Au Maroc, Marseille souffre à la fois de la concurrence du tout-route via Algésiras et du lien fort avec le port de Sète. La ligne Ro-Ro Marseille-Tanger de CMA CGM n’a tenu que trois petits mois. À raison d’une dizaine de remorques par traversée, la compagnie a jeté l’éponge en janvier dernier. Principal enseignement de cet échec, la nécessité de mobiliser les prescripteurs au lieu des transporteurs. « Si l’Europe veut moins de camions sur ses routes, elle doit s’en donner les moyens », complète Charles Missighers.

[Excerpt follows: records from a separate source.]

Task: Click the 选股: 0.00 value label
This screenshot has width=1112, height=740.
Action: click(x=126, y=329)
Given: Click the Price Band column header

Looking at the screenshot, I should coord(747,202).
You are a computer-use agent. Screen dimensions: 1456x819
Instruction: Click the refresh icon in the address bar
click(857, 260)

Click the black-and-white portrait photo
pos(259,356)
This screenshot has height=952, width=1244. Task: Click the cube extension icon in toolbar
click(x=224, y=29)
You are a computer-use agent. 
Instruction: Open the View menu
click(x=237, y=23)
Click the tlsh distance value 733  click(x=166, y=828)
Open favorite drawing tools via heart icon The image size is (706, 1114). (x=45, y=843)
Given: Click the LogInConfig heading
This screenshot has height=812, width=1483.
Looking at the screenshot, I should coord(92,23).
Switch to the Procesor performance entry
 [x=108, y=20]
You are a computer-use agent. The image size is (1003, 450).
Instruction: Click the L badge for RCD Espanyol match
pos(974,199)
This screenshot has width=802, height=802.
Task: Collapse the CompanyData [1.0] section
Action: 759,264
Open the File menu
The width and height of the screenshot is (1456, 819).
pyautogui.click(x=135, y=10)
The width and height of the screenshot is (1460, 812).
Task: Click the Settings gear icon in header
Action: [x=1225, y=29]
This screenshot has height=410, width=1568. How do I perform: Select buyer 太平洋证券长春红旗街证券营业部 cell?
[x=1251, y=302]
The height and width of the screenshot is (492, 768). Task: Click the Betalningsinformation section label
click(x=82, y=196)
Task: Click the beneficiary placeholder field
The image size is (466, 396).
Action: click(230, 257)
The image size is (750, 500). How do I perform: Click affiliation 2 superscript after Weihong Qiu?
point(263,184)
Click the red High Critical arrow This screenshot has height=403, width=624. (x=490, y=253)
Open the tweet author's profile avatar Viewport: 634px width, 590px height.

À Fos, la directrice du port rappelle tout de même le beau succès des expéditions de véhicules automobiles (Dacia) depuis l’usine Renault de Tanger avec des volumes en croissance depuis plusieurs années.
Des liens à créer
Sur l’Afrique de l’Ouest et de l’Est, il s’agit moins de reconquête que de conquête. CMA CGM a suspendu en septembre dernier les escales directes au Med Europe Terminal de son service Euraf 4 (Lomé, Cotonou, Bata, Malabo, Kribi, Libreville et Douana). « À Nantes et à Bordeaux, le passé colonial avec les pays de la COA est plus fort qu’à Marseille. Aujourd’hui, sur des flux États-Unis/Afrique, ce sont les transitaires qui choisissent le port, d’où l’intérêt pour Marseille d’attirer des leaders économiques qu’ils soient transitaires ou industriels », observe le président du Syndicat des transitaires de Marseille-Fos.
Pour les professionnels, Marseille doit intensifier ses relations avec les pays d’Afrique de l’Est, en particulier au Kenya et en Somalie; où se trouvent les gisements de croissance. « Nous manquons de liens sur l’Est de l’Afrique même si Messina parvient à tirer son épingle du jeu », précise Stéphane Salvetat.
Dès 2019, la CCI de Marseille-Provence entend s’ouvrir aux pays d’Afrique anglophone (Rwanda et Éthiopie). Mais la reconquête est un travail de terrain et de longue haleine. L’association de promotion de la place portuaire phocéenne Via Marseille Fos planche sur un plan d’actions.